### Page extract:
____________

Undersized but charismatic squares in Junqueira district, between Praça do Almada and Passeio Alegre (waterfront) can be found: Praça da República and Largo David Alves.

===Old theater area===
From the surroundings of Praça do Almada, three parallel streets lead to the waterfront: Rua Tenente Valadim, that ends between the Casino and Grande Hotel, Rua da Junqueira and Rua Santos Minho. The later is related to the arts, most notably performing arts, since the 18th century. It was a square known as Campo das Cobras and the location of a theater since 1793, the local bullfighting arena and circus. The old building Salão Teatro (Theater Saloon) and Teatro Garrett Theater from the 19th century, with small artist's studios in the way, can still be found.

____________

### Work order 1:
In the passage on the Junqueira district's old theater area, since what year has a theater stood at the square once called Campo das Cobras?
### Work order 2:
Translate this sentence from the passage on the Junqueira district into Spanish: "From the surroundings of Praça do Almada, three parallel streets lead to the waterfront: Rua Tenente Valadim, that ends between the Casino and Grande Hotel, Rua da Junqueira and Rua Santos Minho."

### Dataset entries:
____________

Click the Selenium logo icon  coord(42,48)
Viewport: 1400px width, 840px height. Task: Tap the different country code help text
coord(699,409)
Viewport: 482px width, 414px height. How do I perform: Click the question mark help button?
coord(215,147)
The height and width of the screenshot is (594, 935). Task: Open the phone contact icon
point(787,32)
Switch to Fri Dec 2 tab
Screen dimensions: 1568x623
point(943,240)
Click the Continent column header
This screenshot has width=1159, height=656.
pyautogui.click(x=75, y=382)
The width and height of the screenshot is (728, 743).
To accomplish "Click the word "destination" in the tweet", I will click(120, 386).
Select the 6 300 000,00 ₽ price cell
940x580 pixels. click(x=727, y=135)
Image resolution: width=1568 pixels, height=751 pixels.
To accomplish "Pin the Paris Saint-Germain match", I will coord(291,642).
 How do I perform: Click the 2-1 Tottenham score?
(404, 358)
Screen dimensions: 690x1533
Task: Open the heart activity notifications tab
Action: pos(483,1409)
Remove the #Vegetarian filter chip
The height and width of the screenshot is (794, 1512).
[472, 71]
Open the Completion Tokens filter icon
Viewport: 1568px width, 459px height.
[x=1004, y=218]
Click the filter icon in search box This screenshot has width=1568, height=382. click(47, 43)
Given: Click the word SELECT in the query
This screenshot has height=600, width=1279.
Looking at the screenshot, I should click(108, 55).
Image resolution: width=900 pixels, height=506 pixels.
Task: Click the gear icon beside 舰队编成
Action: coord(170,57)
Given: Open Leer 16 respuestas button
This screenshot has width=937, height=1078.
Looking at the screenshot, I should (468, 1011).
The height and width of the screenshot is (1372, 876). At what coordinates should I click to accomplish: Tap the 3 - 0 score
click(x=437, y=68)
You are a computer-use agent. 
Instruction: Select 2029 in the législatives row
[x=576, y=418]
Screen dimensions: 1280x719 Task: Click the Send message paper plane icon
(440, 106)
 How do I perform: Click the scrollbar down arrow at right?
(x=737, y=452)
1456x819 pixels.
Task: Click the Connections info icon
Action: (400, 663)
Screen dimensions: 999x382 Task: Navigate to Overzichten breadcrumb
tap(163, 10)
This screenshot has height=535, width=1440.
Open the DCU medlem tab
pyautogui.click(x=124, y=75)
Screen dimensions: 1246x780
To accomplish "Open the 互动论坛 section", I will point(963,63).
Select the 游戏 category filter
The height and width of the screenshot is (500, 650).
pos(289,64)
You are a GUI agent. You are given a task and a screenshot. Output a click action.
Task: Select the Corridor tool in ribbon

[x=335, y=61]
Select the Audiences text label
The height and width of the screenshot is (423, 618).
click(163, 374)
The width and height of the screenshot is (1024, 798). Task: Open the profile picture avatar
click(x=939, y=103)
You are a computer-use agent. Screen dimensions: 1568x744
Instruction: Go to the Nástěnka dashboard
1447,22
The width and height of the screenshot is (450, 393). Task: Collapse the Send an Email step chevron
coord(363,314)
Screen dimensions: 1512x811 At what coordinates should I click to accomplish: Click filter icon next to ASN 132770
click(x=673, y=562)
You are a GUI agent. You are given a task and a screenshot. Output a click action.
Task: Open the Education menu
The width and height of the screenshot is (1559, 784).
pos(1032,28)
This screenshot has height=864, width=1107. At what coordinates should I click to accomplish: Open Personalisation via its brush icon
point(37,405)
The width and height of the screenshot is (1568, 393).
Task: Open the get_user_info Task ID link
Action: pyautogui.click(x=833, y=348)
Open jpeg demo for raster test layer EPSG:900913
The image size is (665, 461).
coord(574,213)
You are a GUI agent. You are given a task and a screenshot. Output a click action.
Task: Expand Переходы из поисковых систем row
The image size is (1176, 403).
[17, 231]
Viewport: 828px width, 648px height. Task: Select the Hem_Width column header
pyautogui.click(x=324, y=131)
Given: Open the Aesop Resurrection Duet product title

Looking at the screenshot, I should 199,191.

____________

### Task response 1:
Since 1793.

### Task response 2:
Desde los alrededores de la Praça do Almada, tres calles paralelas conducen al paseo marítimo: la Rua Tenente Valadim, que termina entre el Casino y el Grande Hotel, la Rua da Junqueira y la Rua Santos Minho.